To the sound of fife, drum and bugle, the lost desperado had departed, leaving behind the recollection of what he had been, a man: the reality of what he was, a monster.”

(‘Henry Hastings’, Charlotte Bronte: Tales of Angria, edited Heather Glen, p. 286-7).

This exotic sounding uniform sounds a little like the Los Colorados troops in the Osprey uniform books on the colourful troops of the Latin American Wars.

But Gingham? Gingham!

Gingham today sounds more Judy Garland than military garment, but I had a distant memory of a uniform plate of soldiers wearing Gingham.

IMG_1726

I found it in Uniforms of the American Civil  War by Blandford, another of my childhood library borrowing favourites.

Gingham itself has quite a long non military history, worryingly being known as Vichy in French.  https://en.m.wikipedia.org/wiki/Gingham.

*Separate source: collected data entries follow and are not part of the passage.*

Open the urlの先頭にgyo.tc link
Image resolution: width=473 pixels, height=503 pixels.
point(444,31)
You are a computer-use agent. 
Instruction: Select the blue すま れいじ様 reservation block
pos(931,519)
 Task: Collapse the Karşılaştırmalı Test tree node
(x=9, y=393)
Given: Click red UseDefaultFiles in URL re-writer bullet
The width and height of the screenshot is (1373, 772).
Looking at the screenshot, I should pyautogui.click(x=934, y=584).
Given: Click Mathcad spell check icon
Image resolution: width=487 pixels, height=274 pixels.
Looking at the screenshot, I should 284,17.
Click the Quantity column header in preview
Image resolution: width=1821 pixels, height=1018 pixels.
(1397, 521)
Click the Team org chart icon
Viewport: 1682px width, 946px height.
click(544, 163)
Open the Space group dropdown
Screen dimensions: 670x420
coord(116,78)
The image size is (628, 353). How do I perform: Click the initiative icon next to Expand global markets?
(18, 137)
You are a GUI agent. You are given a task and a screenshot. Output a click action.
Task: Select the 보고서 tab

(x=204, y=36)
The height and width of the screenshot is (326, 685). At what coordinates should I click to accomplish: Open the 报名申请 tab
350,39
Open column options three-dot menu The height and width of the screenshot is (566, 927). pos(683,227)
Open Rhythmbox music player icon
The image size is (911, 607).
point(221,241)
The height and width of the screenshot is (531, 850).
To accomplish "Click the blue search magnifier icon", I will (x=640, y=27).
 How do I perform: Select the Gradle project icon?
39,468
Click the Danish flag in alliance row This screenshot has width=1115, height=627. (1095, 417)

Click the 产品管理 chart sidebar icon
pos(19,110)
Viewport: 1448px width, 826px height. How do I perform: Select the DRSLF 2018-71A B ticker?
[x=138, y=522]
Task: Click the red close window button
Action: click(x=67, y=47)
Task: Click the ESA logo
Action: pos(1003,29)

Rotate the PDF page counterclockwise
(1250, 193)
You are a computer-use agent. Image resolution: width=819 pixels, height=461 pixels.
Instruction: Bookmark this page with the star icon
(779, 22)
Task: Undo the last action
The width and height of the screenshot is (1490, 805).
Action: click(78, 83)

Maybe not surprising as an  American Civil War uniform as Gingham cloth was a Wild West staple and probably gave rise to the Gingham checked cowboy shirt. A brief history of Gingham is given here:

http://visforvintage.net/2012/09/11/gingham-fabric/

Gingham is used in some exotic military dress, as shown in the article about the checked military headscarf  in the Middle East known as a Keffiyeh.

https://en.m.wikipedia.org/wiki/Keffiyeh

Gingham has also appeared recently as a check pattern on Manchester United’s 2012/3 football strip.

img_1234
Repaired or repainted Britain’s  Zoauves (like my one above right with Fimo feet /base) could be a good choice for the Bloodhounds – but painting Gigham in 1:32 / 54mm?

Gingham Zouaves?

The Bloodhounds seem to have had an exotic, almost Zouave-like uniform with sashes and beards.

Gingham could be striped as well as checked – and in a host of colours, red, green, blue. So which colour Gingham to choose for the Bloodhounds?

And which figures and scale will I choose? I have no  Peter Laing 15mm zouaves, but Airfix ACW or British Commandos work well in OO/HO for Zouaves.  In 40mm or 54mm I may adapt or convert  figures from Homecast or Prince  August moulds or use some bearded Timpo ACW figures.

Gingham will of course be a challenge, just like tartan,  to paint on figures!

Previous Bronte inspired Gaming blog posts

https://manoftinblog.wordpress.com/2017/03/30/charlotte-bronte-as-gamer-1/

https://manoftinblog.wordpress.com/2017/02/17/ashantees-or-zulus-reborn/

https://manoftinblog.wordpress.com/2016/06/12/the-brontes-games-scenarios/

https://manoftinblog.wordpress.com/2017/01/04/brontes-waterloo-soldiers/

https://manoftinblog.wordpress.com/2017/03/19/bronte-imagi-nations-maps/

Postscript

Whilst most of Branwell Bronte’s Glasstown and  Angrian tales are reprinted in expensive academic volumes, I will have to rely on whatever campaign scenario and uniform clues I can glean from Charlotte’s more easily available and affordable books. I will update or add details as I discover them.

Blogposted by Mark, Mr MIN Man of TIN, April 2017.